One or more (but not all) FEPs can reset during an observation, resulting in loss of science data from the affected FEP(s) for the rest of the science run. The unaffected FEP(s) will continue to operate normally. This is different than the DEA Sequencer Reset During a Science Observation anomaly which shuts down all FEPs.
FEP resets have occurred three times during the mission; most recently in 2013:
It appears likely it could happen again. Side B of the DPA seems particularly susceptible to power transients.
If all of the FEPs were halted, this could be an instance of the DEA Sequencer Reset During a Science Observation anomaly. However, if some FEPs were halted but others continued, then the resets were most likely caused by a momentary “glitch” in the DPA-B +5V supply which halted the CPUs that were currently powered by that supply.
If some FEPs are halted and their deltaOverclock
values are
large and negative for the first three output nodes and large and
positive for the fourth output node, this may be an instance of the
Hi/Lo Pixel Anomaly.
If this is a suspected FEP Reset anomaly, some analysis is necessary to be certain.

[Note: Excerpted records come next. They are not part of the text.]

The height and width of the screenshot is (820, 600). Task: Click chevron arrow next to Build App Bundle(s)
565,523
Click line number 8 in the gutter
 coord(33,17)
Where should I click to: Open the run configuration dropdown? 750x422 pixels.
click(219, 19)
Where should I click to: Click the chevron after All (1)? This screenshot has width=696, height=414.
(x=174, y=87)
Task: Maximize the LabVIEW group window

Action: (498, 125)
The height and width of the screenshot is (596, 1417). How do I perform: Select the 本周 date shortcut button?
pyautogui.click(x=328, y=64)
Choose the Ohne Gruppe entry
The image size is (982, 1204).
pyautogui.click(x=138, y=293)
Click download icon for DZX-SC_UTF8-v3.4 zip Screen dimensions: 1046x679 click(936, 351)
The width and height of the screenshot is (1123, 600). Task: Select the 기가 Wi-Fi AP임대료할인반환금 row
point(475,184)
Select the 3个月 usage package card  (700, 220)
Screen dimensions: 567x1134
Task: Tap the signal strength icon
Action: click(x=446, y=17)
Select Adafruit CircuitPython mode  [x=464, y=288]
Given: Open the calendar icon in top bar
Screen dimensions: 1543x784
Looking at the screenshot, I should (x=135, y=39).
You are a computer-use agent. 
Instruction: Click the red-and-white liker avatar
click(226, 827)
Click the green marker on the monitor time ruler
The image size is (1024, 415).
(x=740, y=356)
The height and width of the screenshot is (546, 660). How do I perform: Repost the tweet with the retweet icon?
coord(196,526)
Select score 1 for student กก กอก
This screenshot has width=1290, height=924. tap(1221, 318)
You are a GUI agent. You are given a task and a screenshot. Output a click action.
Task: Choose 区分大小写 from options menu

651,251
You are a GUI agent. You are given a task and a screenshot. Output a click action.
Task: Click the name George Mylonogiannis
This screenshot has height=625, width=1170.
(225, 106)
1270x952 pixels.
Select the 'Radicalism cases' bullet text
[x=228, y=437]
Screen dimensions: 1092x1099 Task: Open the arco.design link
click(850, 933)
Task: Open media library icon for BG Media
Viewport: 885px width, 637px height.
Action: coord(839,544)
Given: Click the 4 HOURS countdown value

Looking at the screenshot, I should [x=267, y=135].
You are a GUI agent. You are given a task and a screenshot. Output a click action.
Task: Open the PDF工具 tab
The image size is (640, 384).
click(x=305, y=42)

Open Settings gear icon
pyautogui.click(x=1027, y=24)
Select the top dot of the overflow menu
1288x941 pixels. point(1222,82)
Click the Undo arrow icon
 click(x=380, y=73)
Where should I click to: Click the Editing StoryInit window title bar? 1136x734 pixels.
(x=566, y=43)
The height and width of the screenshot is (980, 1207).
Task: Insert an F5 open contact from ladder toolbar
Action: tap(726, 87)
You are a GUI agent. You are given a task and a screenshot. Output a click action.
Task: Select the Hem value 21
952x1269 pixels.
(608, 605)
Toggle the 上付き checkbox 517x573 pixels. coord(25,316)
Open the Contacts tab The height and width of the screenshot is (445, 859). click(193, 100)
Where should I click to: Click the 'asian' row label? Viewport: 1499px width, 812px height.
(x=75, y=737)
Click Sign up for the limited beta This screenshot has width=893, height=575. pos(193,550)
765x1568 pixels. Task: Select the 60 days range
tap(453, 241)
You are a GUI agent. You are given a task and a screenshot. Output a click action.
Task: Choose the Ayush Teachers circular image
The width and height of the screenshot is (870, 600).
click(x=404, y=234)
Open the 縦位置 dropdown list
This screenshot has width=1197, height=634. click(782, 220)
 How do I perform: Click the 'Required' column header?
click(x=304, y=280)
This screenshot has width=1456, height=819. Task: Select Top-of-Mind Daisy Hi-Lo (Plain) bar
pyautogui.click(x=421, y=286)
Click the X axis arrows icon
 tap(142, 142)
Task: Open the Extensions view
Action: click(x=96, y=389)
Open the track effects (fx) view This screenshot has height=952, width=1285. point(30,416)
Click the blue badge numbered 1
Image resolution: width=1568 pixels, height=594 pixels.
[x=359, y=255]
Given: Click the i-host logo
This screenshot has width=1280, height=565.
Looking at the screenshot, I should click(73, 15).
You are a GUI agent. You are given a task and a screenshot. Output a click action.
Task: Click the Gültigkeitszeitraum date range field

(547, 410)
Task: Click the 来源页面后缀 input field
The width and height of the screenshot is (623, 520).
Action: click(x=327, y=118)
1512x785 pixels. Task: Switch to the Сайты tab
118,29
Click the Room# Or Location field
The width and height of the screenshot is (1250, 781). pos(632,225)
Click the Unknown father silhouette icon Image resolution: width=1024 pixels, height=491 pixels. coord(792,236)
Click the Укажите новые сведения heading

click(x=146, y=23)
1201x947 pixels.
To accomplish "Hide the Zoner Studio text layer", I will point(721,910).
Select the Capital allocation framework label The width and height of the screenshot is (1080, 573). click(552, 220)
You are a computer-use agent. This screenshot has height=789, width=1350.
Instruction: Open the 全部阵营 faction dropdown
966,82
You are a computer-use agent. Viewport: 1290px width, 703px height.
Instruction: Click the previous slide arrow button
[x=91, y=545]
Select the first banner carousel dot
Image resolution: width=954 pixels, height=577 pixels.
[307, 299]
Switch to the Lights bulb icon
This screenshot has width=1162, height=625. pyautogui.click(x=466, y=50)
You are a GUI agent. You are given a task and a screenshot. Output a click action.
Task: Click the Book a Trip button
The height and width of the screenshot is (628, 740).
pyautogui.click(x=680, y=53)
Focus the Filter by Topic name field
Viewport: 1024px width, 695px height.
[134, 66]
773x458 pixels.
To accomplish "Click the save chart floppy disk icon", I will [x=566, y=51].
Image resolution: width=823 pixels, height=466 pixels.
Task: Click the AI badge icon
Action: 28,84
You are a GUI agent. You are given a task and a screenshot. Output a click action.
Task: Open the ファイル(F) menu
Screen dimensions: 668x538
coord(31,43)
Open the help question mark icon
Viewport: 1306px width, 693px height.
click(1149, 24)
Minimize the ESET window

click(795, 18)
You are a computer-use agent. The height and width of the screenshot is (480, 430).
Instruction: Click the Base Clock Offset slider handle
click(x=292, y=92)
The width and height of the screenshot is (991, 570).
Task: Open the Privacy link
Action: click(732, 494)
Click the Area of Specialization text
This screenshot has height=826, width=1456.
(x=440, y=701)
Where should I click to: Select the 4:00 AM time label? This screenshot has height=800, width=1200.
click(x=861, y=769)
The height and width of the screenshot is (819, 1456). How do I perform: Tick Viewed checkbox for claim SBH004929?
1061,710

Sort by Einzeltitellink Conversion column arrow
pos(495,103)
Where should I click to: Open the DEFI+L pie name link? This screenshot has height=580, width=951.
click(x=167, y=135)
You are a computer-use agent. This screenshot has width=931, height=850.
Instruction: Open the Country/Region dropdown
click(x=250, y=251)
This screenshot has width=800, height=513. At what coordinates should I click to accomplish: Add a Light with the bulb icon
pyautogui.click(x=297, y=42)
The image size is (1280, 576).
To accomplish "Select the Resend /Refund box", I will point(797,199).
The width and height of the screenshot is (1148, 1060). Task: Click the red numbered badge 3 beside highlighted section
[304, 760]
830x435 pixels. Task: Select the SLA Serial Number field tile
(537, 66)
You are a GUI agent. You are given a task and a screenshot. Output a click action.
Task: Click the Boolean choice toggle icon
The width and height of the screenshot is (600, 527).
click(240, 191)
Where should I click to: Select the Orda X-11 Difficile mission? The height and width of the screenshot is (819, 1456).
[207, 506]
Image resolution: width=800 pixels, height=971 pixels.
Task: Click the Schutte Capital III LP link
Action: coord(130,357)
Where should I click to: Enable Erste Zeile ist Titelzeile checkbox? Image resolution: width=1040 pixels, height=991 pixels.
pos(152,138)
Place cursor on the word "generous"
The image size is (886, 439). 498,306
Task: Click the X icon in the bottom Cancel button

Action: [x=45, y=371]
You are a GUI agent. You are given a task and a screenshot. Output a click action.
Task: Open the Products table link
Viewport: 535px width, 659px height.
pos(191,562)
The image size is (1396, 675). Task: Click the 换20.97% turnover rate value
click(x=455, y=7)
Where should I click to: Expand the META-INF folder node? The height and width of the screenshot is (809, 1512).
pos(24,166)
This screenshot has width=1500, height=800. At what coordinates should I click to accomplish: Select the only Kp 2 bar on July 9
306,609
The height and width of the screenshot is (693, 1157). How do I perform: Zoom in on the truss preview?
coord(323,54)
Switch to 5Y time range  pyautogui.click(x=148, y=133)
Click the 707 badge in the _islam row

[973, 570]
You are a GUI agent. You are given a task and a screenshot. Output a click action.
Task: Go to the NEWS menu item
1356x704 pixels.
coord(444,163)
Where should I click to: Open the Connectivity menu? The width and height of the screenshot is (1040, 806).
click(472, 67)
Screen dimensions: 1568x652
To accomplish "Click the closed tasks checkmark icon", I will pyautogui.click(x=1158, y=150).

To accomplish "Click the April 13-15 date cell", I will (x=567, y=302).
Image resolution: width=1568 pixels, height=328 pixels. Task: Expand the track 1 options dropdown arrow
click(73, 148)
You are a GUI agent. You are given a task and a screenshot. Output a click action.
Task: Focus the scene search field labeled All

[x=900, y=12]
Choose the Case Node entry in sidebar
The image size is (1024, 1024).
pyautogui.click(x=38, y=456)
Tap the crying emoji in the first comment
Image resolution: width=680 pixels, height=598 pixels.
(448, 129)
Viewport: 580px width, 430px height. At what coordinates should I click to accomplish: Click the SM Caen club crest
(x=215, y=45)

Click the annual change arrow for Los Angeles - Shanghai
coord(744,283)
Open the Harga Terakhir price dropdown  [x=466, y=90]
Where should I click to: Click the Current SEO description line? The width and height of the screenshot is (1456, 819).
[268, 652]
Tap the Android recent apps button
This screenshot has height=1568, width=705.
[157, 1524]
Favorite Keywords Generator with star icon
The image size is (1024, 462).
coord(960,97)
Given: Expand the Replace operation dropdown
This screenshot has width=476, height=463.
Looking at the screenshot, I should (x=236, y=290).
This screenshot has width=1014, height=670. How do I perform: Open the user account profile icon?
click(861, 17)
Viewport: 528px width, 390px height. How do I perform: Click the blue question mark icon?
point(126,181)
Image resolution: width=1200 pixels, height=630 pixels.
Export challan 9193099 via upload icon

If you are watching PMON during a Comm and the event occurs while you are watching then:
Before the anomaly, the pmon
display should look normal.
If you happened to have comm right when the reset happened, you
would see FEPREC_RESET
in red in the bottom left column that
would eventually scroll off as more housekeeping packets came in.
The CCD/FEP statistics in the middle section would stop accumulating
for the FEP(s) that had reset.
If you miss the FEP reset itself, but get comm afterwards, pmon
does not complain, but you would notice that fewer CCD/FEPs are
accumulating statistics in the center section than you would
expect. The header part of the middle section, with the CCD/FEP
assignments, would still show the FEPs that had reset, but the
display would be static or blank depending on whether pmon had
seen any data from the current observation previous to the anomaly.
So there is an indication that something is amiss, but it is not
in red flashing letters.
If you saw the science report at the end of the run, you would see that the FEPs that had reset would have many fewer exposures/events/etc.
If you missed the FEP reset itself but suspect one occurred because PMON reports that a FEP or FEPs stopped collecting, OR if DS Ops has alerted us to the fact that one or more FEPs stopped collecting, then you can proceed to step 2.
Look at the following DEA Housekeeping and MSID values:
DEA Housekeeping: DPA5VHKB
Telemetry MSIDs: 1DPICBCU, 1DPP0BVO, 1DPICACU
Typically, DPA5VHKB bounces around +/- a volt. However, if you see it steadies up right around the time of the FEP halt, this indicates that all DPA-B boards were in a reset state. Check to see if the DPA-B current (1DPICBCU) dropped at around the same time while the DPA-B voltage (1DPP0BVO) and the DPA-A current and voltage remained steady. The above behavior confirms that the FEPs actually reset.
To look at these values:
When available, obtain the relevant dump data file from the directory:
/dsops/critical/GOT/input/
which is located on the Ops LAN, and extract the relevant MSIDs.
There are a total of 8 boards in the DPA, powered independently:
DPA-A +5V to BEP-A, FEP0, FEP1, and FEP2
DPA-B +5V to BEP-B, FEP3, FEP4, and FEP5
Previous occurrences of this anomaly were on the DPA-B side, affecting only the side B FEPs. In that case, one should see:
The timeline of events in the anomaly can be reconstructed by examining the packet data in the MIT psci data files. Peter Ford, Joan Quigley, Royce Buehler, or Catherine Grant can do that. They should find the time of the last event packets from the affected FEPs and the time that the FEP resets were reported in software housekeeping.
If the time between these two events is less than 449 seconds, then the reset was not due to a watchdog timer reset. See Peter Ford’s Obsid 15232 memo for more information.
If you happen to observe the incident on PMON, send a warning email to
CXCDS Ops (send to operators@cfa
or ascdsops@head
). Then do the
analysis above when the data is available. If that analysis confirms a
FEP reset, then send an email to the Flight Directors alerting them of
the incident.
Most likely, we will be notified by CXCDS Ops that data collection on one or more of the CCDs stopped during an observation. We need to:
WSPOW00000
command should clear the condition.
However, any run immediately following which executes WSVIDALLDN
instead
(such as an event histogram or no-bias run) may be affected, since in this
case the anomaly is likely to persist.